Wes and Emily Anderson attempted to take their boat “Wahoo” out of Belmont Harbor to Montrose Harbor and store it for the winter. They lasted only minutes.

“I got really wet and really cold very quickly,” Emily tells CBS 2’s Dana Kozlov. “Once we realized it was hard to control the boat with that big of waves, it was a no-brainer. It was time to turn around and come home.”

Meanwhile, the effects of Sandy could be felt at O’Hare and Midway airports, where some flights to the East Coast. On Monday morning, 350 flights were canceled at O’Hare and 65 were canceled at Midway.

On Monday morning, CBS 2′s Susanna Song reports most of those canceled flights are along the Northeast corridor, including Boston, Newark, Philadelphia and Boston. WBBM Newsadio’s Michelle Fiore reports, many of those flights were canceled to avoid having planes stranded once the storm hits.

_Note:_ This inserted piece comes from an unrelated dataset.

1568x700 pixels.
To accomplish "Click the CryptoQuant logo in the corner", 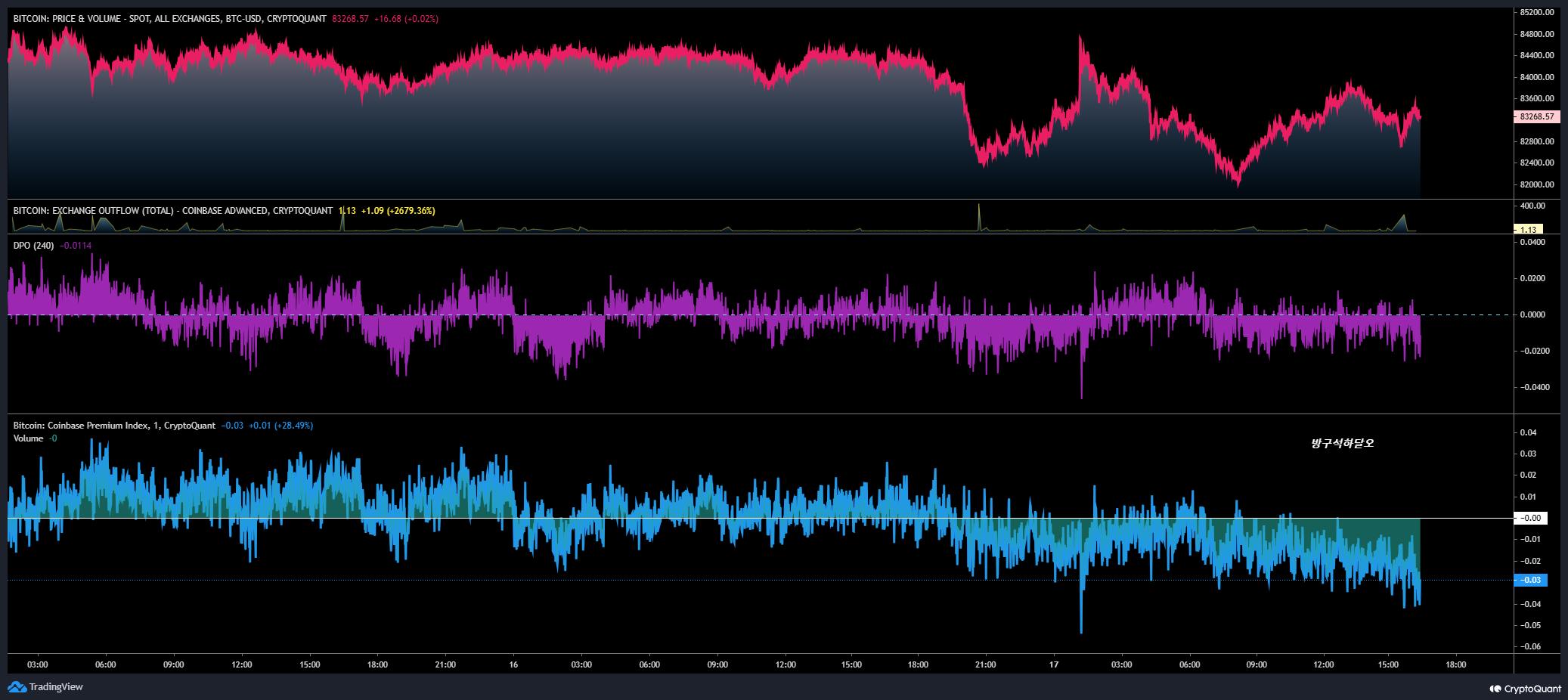I will click(x=1524, y=689).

Also, Amtrak was limiting stops on the East Coast for trains originating or passing through Chicago’s Union Station.

In New York, for instance, Gov. Andrew Cuomo on Sunday announced that the commuter transit agency that serves the New York City area will begin the suspension of all subway, bus and commuter railroad service at 7 p.m. Sunday. The New York City subway system will begin to curtail service after 7 p.m. Sunday, and the New York City bus system within the following two hours. Commuter rail service, such as the Long Island Rail Road, will start their final trains at 7 p.m. Sunday.